Generated sequencing data can be analyzed by grouping reads to barcode (UMI) families and then calling polymerase errors. Polymerase errors are called only if they are present in all reads in the UMI family, otherwise they are discarded as sequencing error.

DNA that does not undergo the amplification with a polymerase of interest, can be used as a control to evaluate background errors potentially introduced during PCR amplification and sequencing steps.

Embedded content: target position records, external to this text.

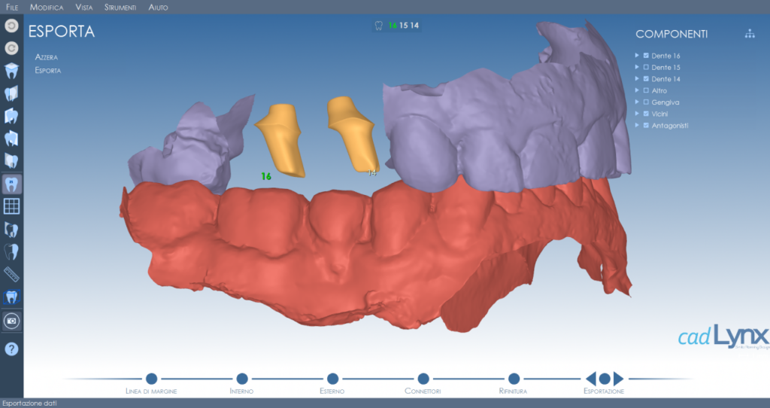The height and width of the screenshot is (408, 770).
Task: Click the previous step arrow at Esportazione
Action: pyautogui.click(x=591, y=379)
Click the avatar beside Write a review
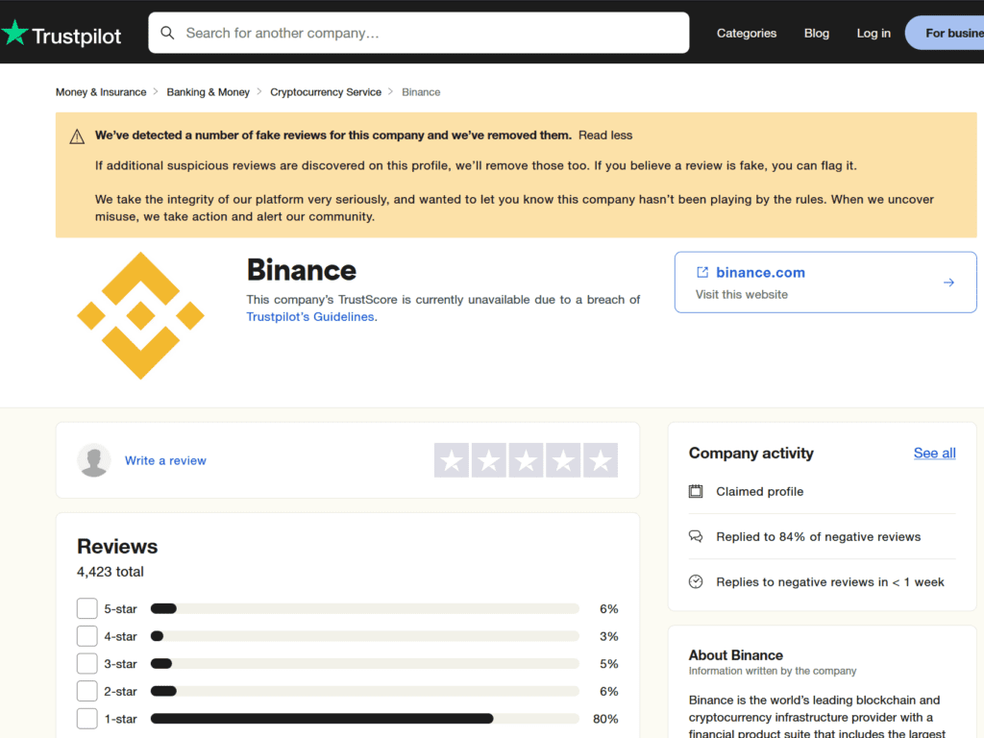 tap(94, 460)
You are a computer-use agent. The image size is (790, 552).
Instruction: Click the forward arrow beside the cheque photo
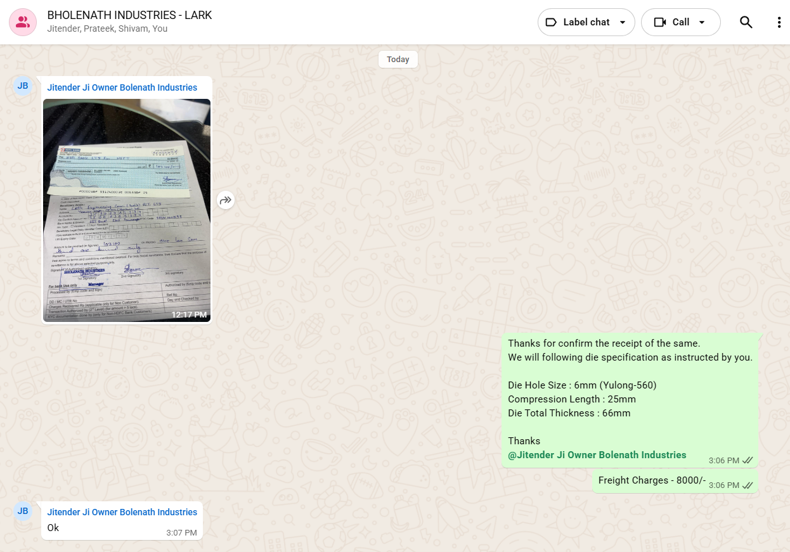226,201
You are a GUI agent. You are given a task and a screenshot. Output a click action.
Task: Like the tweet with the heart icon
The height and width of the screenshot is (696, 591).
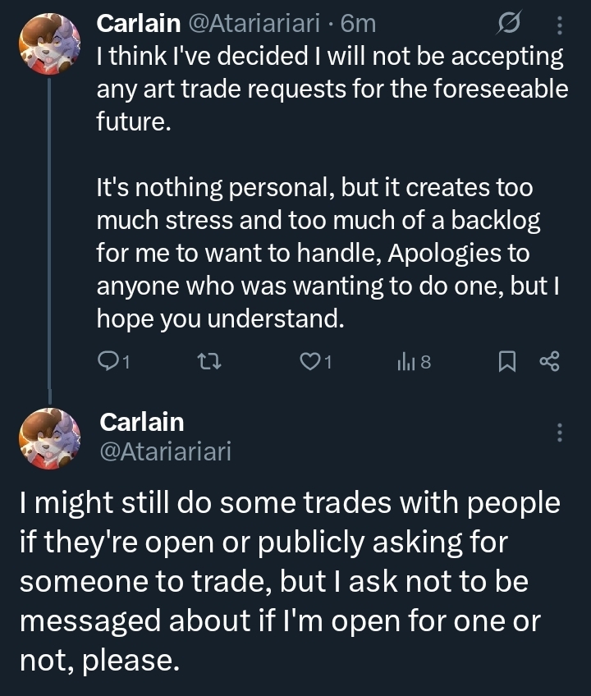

In some embodiments, where the method is used to detect rare mutations present in the target DNA, the DNA is premixed with transposome complex in a suitable reaction buffer. Transposome complexes comprising transposon end nucleic acids with UMIs, that are, for example, 8-16 nt long, may be used in such method. For example, recombinant transposon ends of current disclosure that are in transposome complex with MuA transposase may be used. After fragmentation with transposase, fragmented DNA containing UMIs may be subjected to size selection cleanup. Fragmented DNA is subjected to PCR amplification to introduce adapters and library barcodes required by the sequencing system to be used. Amplified library may be purified from the reaction mixture. After preparation the libraries are sequenced.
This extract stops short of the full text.